The stimuli were created by synthesizing the robot’s instructions using the male voice of a free text-to-speech system, and then manipulating them to match the speech characteristics of Steve Jobs and Mark Zuckerberg. The melodic features investigated are those that have previously been found to be related to persuasiveness and positive character traits like enthusiasm, passion, charm, and convincingness in analyses of advertisements and politicians’ speeches (Gelinas-Chebat et al., 1996; Rosenberg & Hirschberg 2005, 2009; Biadsy et al., 2007; Nienhuis 2009; Pejčić 2014; Bosker 2021). The acoustic-melodic analysis of various public speakers in Niebuhr et al. (2016) revealed that Steve Jobs’ speech features mark one end of the persuasion dimensions whereas Mark Zuckerberg’s speech characteristics mark the opposing end of the spectrum among those public speakers investigated. This juxtaposition allowed Niebuhr et al. (2016) to identify potentially influential charismatic speech features, and several studies (Berger et al., 2017) confirm that those speech characteristics are indeed related to charisma, even when used by robots (Fischer et al., 2020).

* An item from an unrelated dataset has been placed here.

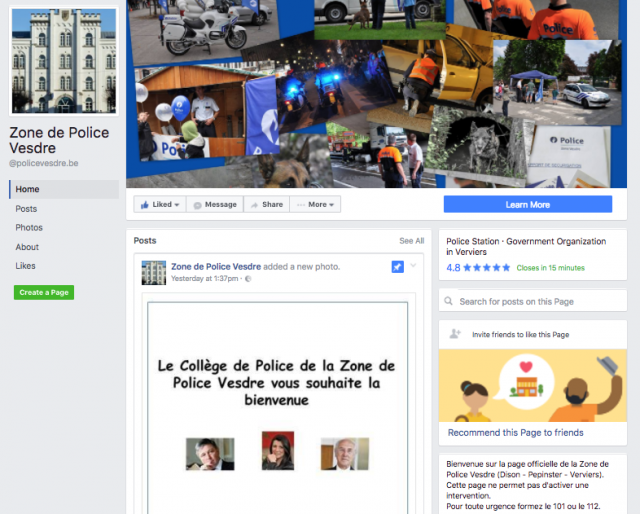Expand the post options chevron

point(413,266)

For the manipulations, we used the PSOLA pitch and duration manipulation functions available in praat (Boersma 2001). Changes in acoustic energy were made using Audacity (www.audacityteam.org/). The manipulations resulted in two different versions of the same instructions, one time with the speech characteristics identified for Steve Jobs and another one with those identified for Mark Zuckerberg.

Table 1 provides an overview of the acoustic-melodic parameters manipulated. In general, these features concern the pitch level (measured in semitones relative to a male baseline of 100 Hz, st), i.e., how high or low the fundemental frequency is; the pitch range (measured in semitones, st), i.e., how far up and how far low a given voice moves; the acoustic-energy level (RMS, measured in decibel, dB, and normalized to the dB level of a frequent reference word (“so”) in the two speaker’s speeches), i.e., how loud the voice is; the speaking rate (measured in syllables per second, syl/s, excluding pauses), i.e., how fast or slow the speech is; the emphatic accent frequency (measured in counts per minute, cpm), i.e., how often a speaker adds expressive accentuation to stressed words; the hesitation frequency (measured in counts per minute, cpm), i.e., how often a speaker uses uh and um; the duration of silent pauses (measured in deciseconds, ds), i.e., how long the silence lasts; and the frequency of high-pitched accents (measured in counts per minute, cpm). Note that all values in Table 1 refer to mean values and, thus, to the two speakers’ speeches as a whole. Accordingly, we also took them as target values for the robot’s utterances as a whole.

TABLE 1

TABLE 1. The acoustic features manipulated.

When applying these measurements to the robot’s utterances, we focused on those acoustic features of the speech signal that were found relevant in the comparison between the different speaking styles of Steve Jobs and Mark Zuckerberg, but we also took into account that the acoustic manipulation would still produce naturally sounding and comparable stimuli. For example, while voice quality is potentially relevant in the perception of the speaker’s personality (cf., for instance, Signorello and Demolin 2013), it is difficult to manipulate voice quality, given state-of-the-art resynthesis tools. We therefore restricted the manipulation to the features listed in Table 1, which have also been shown to be effective in Fischer et al. (2020), in which the two speaking styles led to different behavioral effects.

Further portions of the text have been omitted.